Mattimore agrees, but views nuance. “Every technology begins open and adapts as larger players enter,” he said. “Institutions aren’t hijacking blockchain; they’re operationalizing it. The key is keeping transparency and composability intact, even when compliance layers are added.”
That balance may come from hybrid design. “Decentralization in the back end, regulation in the front end,” Lebbar suggested. “Keep the infrastructure open, but let the interface handle KYC and AML.”
Rupena views it as evolution rather than compromise.
“Institutions bring capital and stability; DeFi brings innovation and transparency. The real opportunity is convergence. This isn’t a loss of principles; it’s how the ecosystem matures.”
The Road Ahead: Merging, Not Replacing
So, will the two worlds ever fully merge? The consensus is cautious optimism.

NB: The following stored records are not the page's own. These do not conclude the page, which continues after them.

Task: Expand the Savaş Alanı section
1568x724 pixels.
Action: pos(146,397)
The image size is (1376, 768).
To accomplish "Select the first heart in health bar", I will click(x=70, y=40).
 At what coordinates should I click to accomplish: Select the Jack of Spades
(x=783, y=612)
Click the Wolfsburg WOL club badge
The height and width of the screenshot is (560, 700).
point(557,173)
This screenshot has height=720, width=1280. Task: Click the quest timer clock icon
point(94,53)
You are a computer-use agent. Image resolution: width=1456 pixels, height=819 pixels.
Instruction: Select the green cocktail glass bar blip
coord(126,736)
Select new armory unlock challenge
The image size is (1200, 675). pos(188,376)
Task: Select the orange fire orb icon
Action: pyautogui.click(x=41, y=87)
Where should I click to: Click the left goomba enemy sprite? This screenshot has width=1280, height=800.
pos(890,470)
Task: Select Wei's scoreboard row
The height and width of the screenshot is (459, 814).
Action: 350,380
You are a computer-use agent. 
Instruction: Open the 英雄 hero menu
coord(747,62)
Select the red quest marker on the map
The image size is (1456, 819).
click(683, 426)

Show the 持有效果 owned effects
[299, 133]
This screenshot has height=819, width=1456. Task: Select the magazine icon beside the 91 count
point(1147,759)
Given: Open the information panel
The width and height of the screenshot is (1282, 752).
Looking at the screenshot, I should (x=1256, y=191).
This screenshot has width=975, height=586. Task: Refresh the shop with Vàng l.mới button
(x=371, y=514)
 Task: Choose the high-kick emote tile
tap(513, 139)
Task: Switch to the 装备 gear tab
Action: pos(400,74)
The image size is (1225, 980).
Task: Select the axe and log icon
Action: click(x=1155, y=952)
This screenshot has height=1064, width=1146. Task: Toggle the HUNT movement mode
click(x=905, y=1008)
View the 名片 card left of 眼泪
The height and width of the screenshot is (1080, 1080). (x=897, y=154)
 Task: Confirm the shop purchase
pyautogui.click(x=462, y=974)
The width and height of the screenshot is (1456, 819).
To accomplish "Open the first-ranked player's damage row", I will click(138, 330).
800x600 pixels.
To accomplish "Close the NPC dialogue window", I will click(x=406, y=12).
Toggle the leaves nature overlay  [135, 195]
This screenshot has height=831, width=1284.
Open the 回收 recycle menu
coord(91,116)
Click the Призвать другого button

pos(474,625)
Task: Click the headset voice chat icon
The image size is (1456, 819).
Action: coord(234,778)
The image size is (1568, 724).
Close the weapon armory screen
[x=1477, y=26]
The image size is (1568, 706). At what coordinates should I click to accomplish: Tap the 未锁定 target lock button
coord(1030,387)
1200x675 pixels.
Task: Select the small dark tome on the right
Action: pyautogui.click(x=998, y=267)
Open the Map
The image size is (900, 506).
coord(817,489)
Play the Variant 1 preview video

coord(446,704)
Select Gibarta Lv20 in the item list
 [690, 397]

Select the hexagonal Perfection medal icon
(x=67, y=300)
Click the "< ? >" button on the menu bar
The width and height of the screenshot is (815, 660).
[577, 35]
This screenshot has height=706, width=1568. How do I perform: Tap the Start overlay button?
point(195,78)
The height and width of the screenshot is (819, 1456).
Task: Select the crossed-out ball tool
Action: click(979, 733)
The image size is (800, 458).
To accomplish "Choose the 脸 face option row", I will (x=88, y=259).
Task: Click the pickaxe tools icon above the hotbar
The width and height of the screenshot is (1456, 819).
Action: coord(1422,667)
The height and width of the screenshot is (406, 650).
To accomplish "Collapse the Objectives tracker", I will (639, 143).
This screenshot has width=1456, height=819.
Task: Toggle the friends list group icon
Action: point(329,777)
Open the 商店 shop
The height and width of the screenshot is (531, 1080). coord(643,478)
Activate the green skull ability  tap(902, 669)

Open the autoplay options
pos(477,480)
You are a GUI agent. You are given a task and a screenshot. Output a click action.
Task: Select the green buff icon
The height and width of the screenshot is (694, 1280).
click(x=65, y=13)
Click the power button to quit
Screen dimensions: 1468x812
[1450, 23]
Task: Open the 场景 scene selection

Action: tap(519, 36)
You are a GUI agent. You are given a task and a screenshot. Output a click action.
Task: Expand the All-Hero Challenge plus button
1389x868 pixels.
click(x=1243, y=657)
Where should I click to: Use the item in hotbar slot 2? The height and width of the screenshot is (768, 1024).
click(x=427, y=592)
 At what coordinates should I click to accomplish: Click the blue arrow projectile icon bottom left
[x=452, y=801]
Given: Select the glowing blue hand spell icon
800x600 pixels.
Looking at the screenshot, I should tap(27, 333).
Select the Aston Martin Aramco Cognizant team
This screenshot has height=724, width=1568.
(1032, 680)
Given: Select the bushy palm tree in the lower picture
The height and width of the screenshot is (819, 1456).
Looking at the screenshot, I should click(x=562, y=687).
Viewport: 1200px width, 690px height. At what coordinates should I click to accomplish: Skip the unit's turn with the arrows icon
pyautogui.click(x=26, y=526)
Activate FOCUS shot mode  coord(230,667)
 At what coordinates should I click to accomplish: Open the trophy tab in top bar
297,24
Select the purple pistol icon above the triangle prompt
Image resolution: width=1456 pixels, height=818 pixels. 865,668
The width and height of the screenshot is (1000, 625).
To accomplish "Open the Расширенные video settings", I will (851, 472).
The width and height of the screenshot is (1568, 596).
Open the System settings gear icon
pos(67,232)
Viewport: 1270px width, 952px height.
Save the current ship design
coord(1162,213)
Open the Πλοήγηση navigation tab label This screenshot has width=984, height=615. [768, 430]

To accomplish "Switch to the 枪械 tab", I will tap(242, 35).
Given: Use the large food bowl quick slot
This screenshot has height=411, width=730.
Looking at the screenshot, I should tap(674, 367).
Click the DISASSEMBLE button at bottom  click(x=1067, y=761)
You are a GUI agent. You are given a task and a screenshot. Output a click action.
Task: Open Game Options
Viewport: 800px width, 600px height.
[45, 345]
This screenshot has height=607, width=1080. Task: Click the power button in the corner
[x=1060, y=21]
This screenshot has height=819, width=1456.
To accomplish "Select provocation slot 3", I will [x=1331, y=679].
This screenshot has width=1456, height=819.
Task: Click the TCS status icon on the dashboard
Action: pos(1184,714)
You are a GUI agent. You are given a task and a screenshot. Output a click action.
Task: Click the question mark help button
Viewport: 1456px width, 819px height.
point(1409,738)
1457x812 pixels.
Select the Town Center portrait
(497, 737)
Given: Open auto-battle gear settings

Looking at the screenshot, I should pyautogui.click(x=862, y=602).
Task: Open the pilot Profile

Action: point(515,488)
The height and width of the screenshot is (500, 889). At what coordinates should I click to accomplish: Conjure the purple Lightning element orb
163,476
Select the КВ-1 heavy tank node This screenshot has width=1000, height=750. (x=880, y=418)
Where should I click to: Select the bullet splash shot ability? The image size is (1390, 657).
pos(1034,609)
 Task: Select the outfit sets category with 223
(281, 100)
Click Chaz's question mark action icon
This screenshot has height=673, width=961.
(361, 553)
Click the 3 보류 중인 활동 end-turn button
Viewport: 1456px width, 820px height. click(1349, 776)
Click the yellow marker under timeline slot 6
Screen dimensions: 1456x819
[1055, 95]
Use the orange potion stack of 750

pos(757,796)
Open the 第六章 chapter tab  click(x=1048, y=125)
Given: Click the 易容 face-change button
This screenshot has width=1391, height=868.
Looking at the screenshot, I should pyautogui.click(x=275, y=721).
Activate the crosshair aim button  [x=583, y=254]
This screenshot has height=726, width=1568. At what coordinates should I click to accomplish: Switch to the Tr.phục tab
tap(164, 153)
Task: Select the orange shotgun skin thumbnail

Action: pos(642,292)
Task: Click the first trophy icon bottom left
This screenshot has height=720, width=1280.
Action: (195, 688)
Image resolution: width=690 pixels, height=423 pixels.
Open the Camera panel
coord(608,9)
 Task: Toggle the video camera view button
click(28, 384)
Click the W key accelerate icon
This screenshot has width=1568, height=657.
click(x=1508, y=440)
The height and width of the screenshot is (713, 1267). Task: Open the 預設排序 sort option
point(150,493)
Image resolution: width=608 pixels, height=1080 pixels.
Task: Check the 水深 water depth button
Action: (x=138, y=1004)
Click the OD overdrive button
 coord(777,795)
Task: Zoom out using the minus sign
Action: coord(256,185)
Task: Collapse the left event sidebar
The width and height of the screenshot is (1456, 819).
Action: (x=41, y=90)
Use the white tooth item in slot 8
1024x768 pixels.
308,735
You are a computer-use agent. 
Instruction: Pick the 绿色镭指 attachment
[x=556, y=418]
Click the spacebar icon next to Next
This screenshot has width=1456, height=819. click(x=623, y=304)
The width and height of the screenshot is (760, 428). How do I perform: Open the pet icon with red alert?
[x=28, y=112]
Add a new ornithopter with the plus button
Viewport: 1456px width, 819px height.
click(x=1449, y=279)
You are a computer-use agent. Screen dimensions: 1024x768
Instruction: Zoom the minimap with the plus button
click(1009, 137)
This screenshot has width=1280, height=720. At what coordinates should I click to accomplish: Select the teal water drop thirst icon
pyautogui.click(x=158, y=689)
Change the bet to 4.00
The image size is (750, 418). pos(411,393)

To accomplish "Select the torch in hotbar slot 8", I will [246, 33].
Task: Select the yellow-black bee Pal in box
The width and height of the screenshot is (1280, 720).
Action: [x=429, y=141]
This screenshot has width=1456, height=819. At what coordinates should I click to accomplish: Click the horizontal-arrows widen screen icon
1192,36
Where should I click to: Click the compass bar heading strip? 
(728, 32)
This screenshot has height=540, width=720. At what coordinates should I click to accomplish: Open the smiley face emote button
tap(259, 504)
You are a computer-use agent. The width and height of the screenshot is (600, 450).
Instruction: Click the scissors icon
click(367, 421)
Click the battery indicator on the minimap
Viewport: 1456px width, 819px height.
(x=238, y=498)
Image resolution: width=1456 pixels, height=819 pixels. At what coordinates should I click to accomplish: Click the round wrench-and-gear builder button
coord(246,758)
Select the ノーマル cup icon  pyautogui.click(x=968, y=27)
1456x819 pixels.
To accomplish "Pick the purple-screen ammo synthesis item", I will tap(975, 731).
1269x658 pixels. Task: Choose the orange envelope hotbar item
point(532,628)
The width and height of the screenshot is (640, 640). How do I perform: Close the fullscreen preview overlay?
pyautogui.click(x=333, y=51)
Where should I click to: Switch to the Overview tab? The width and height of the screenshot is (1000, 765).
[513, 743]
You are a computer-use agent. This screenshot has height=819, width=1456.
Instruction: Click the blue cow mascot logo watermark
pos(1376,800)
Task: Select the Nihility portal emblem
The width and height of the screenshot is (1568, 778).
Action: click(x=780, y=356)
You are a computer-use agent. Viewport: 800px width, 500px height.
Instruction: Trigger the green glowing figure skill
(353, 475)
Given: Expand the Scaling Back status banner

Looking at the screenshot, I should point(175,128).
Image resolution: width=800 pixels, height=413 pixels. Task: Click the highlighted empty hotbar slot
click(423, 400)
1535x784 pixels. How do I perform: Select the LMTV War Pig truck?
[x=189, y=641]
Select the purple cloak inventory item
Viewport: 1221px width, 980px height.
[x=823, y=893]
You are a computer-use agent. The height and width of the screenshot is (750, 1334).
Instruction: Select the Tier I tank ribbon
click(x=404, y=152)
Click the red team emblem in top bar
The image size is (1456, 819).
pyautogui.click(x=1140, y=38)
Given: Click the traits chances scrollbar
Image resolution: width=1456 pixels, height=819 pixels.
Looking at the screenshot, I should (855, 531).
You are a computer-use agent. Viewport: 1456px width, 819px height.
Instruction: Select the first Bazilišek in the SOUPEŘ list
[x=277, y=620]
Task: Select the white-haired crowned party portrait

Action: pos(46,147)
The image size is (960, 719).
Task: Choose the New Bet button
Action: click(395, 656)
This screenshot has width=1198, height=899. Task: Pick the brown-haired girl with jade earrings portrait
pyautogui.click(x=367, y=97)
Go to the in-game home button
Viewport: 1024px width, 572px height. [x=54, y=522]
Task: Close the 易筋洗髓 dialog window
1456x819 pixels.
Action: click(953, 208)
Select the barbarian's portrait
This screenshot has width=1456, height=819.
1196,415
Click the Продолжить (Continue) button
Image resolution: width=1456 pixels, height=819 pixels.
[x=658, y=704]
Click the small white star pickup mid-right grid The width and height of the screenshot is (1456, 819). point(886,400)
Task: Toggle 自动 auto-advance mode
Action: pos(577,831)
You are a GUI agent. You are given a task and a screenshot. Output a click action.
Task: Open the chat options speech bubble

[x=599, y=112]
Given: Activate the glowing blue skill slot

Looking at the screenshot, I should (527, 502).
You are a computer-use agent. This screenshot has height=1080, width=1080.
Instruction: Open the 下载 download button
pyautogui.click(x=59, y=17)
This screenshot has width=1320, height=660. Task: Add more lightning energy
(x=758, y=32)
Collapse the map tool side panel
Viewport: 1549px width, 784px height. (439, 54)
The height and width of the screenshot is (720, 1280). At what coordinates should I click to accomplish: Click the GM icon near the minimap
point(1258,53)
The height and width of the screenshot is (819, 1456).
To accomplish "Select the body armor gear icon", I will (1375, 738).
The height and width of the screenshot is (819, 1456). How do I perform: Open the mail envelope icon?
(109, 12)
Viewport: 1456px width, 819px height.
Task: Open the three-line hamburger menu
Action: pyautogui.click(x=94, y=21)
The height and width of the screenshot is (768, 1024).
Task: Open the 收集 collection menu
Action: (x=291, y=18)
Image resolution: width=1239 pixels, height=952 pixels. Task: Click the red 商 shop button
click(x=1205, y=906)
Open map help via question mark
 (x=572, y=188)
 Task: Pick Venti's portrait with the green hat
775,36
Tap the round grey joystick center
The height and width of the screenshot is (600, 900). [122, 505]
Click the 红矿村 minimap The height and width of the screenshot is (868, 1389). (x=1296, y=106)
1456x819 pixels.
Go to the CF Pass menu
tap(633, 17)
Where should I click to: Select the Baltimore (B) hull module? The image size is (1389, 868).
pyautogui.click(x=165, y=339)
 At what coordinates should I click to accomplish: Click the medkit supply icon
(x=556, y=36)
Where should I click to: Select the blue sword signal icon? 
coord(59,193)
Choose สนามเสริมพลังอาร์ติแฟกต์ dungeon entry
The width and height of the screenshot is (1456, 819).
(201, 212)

“Most of what banks do today will be replicated by blockchain protocols,” Lebbar predicted. “We already have algorithmic lending through Aave and curated systems like Morpho. Over time, those will converge; a blend of decentralized efficiency and selective human oversight.”
Mattimore views the identical trend but warns against premature declarations of victory. “They’ll coexist for a long time,” he said. “Full merger isn’t realistic yet, but many traditional systems will gradually begin to look more like DeFi; more transparent and permissionless.”
For Rupena, the path is practical: “Consumers don’t care about ideology; they care about outcomes. They want to keep their crypto, finance their home, and do it securely. That’s where hybrid finance wins.”
A New Definition of Trust
The grey zone between TradFi and DeFi isn’t chaos; it’s creation. Each wave of innovation reshapes what trust looks like: from signatures to spreadsheets, and now, to smart contracts.
For a generation of financial builders, blockchain isn’t about replacing Wall Street; it’s about rewriting its assumptions. Transparency, programmability, and global access are no longer edge features; they’re expectations.
As Lebbar put it, “If we move toward a tokenized world where only institutions can view what’s happening under the hood, we’ll have rebuilt the old system on new rails. The real power of DeFi is that anyone, anywhere, can verify and participate. That’s what makes it transformative; not just efficient.”